It's a loose recreation of the same dynamic fueling Fox's cop show Bones — science nerd solves crimes with street-smart cop — but the bond between the lead characters on TNT's show isn't sexual attraction; it's sisterhood.
It's also a combination so transparent it's almost insulting, making two super-attractive female characters just dysfunctional enough that they might seem accessible to guy viewers and relatable to women.
Tonight's episode, airing at 10 p.m., features Fox News Channel bloviator Bill O'Reilly playing himself, heading to Boston to sign books and "cover" the murder of a community activist by a drug dealer. A key witness in the trial gets killed, leaving the two stars to figure out who lured the guy from his hotel room.

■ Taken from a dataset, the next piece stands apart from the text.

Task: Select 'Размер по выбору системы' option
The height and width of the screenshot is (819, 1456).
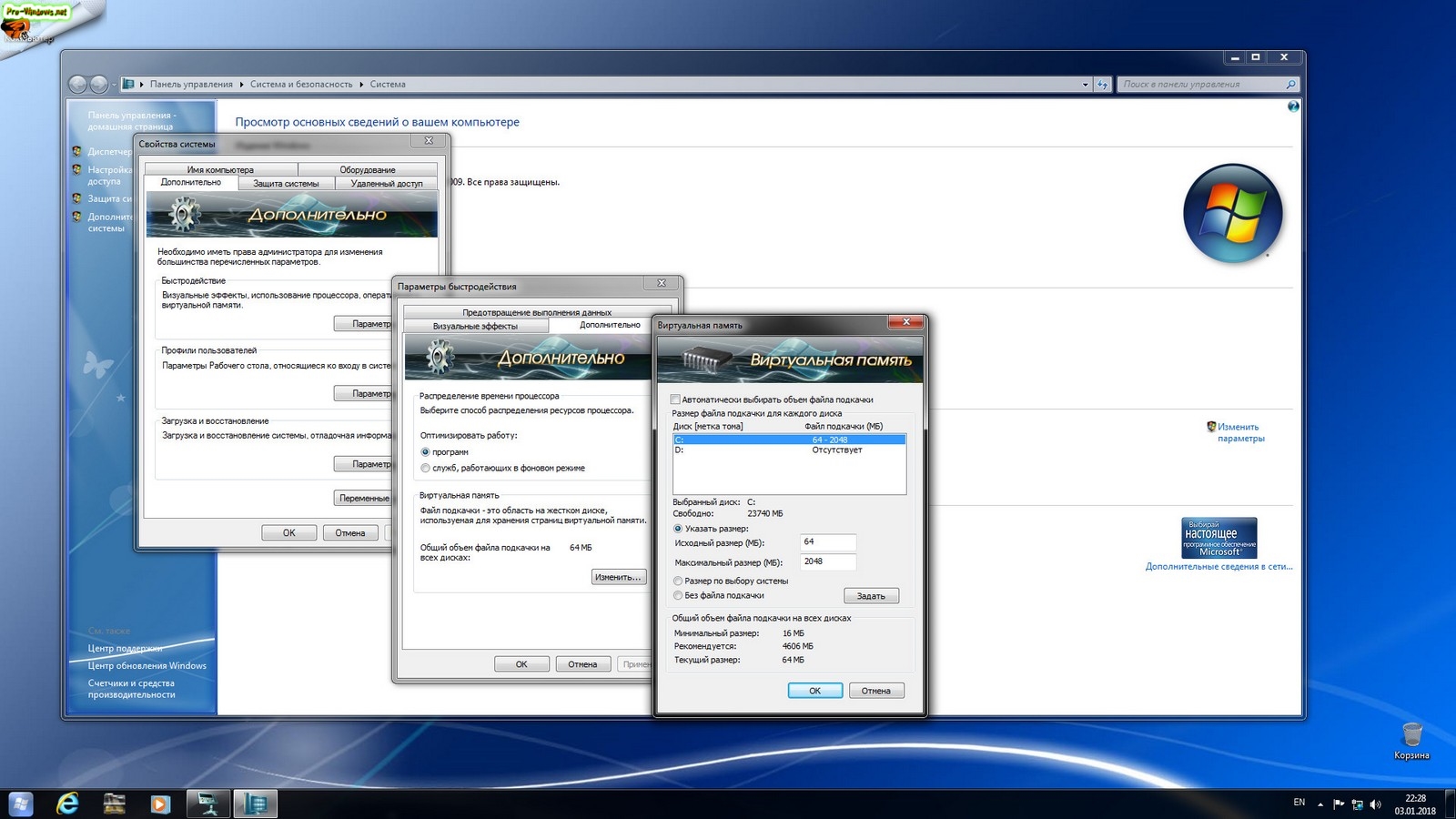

The mystery's answer is unpredictable only because it is so outlandish, coming to Isles after she spots the signature tire tread on a car she had seen before. Really.
Both shows rely on a familiar family of characters to usher viewers through complex mysteries. But while The Closer seems to break many TV conventions and mediocre habits, Rizzoli & Isles wallows in them right down to the way no one in this Boston-set TV series seems to have a Boston accent.
The Closer does a bit better in the ratings, drawing an average 8.1 million viewers for the first half of its last season starting in July, compared to 6.3 million viewers for Rizzoli & Isles in the same period.
Here's hoping Major Crimes keeps pushing creative boundaries in a way that surpasses its more mediocre sister series. Because the last thing TV needs is another collection of cop-based stereotypes masquerading as a TV series.